The by-election was marked by a swing against the ALP of almost twelve per cent. Much of this swing benefited minor party candidates, in particular the anti-immigration party Australians Against Further Immigration, whose candidate Robyn Spencer polled 7.24 per cent. Single issue parties are rarely able to sustain such high votes at a general election.

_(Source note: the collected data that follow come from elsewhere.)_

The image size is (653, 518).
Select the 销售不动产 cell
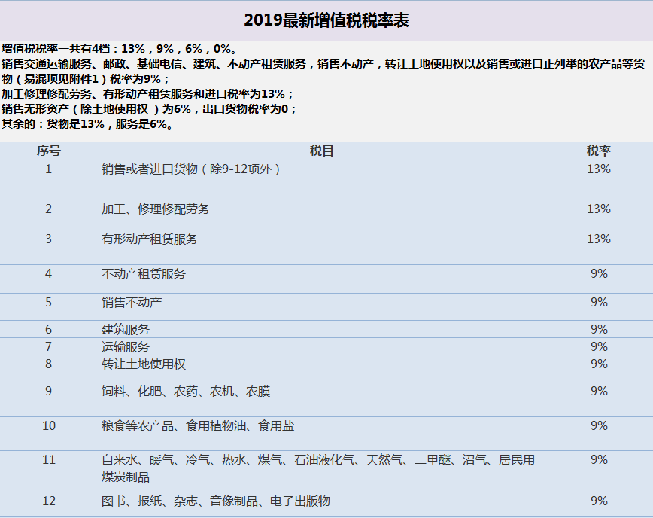tap(135, 301)
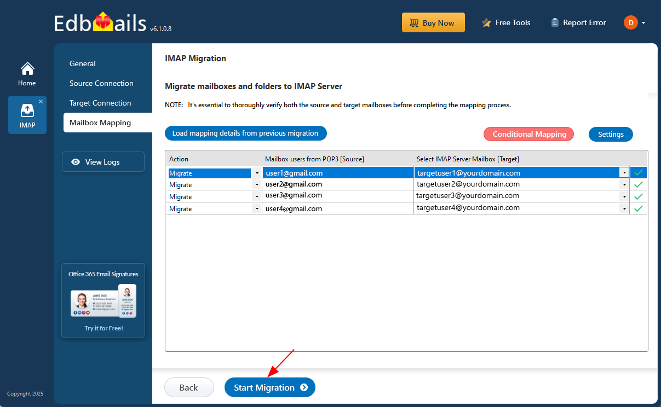This screenshot has width=661, height=407.
Task: Click the green checkmark for targetuser4 row
Action: pos(638,208)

Due to its status as a safe ALP seat, the Liberal Party originally decided not to field a candidate in this by-election but it was overruled by leader John Hewson and saw Charlie Lynn becoming the Liberal candidate by being handpicked by Hewson rather than going through the usual rank and file preselection process.

==Results==

1994 Werriwa by-election
| Party |  | Candidate | Votes | % | ±% |
|  | Labor | Mark Latham | 30,337 | 50.13 | −11.27 |
|  | Liberal | Charlie Lynn | 20,466 | 33.82 | +3.52 |
|  | AAFI | Robyn Spencer | 4,384 | 7.24 | +7.24 |
|  | Independent | Julia Moon | 3,199 | 5.29 | +5.29 |
|  |  | Graeme MacAllister | 1,111 | 1.84 | +1.84 |
|  | Independent | Maxwill Corbett | 458 | 0.76 | +0.76 |
|  | Independent | Alex Kammoun | 378 | 0.62 | +0.62 |
|  | Independent | Earle Keegel | 188 | 0.31 | +0.31 |
| Total formal votes |  |  | 60,521 | 94.80 | −1.20 |
| Informal votes |  |  | 3,318 | 5.20 | +1.20 |
| Turnout |  |  | 63,839 | 85.64 | −9.66 |
Two-party-preferred result
|  | Labor | Mark Latham | 35,972 | 59.49 | −6.28 |
|  | Liberal | Charlie Lynn | 24,500 | 40.51 | +6.28 |
|  | Labor hold |  | Swing | −6.28 |  |

==Aftermath==

Two years later, Latham was re-elected as the member for Werriwa at the 1996 federal election, despite the Labor Party losing several seats—and as a consequence, losing office—including the neighbouring divisions of Lindsay, Hughes and Macarthur. In December 2003, Latham became Leader of the Opposition and led his party to defeat at the 2004 federal election. Although re-elected as leader in the aftermath of that election, in January 2005 he stepped down as Labor leader and the member for Werriwa citing health concerns, triggering the 2005 Werriwa by-election.

Latham's defeated opponent, Charlie Lynn of the Liberal Party, was selected to the New South Wales Legislative Council in 1995 filling a vacancy caused by the resignation of Ted Pickering.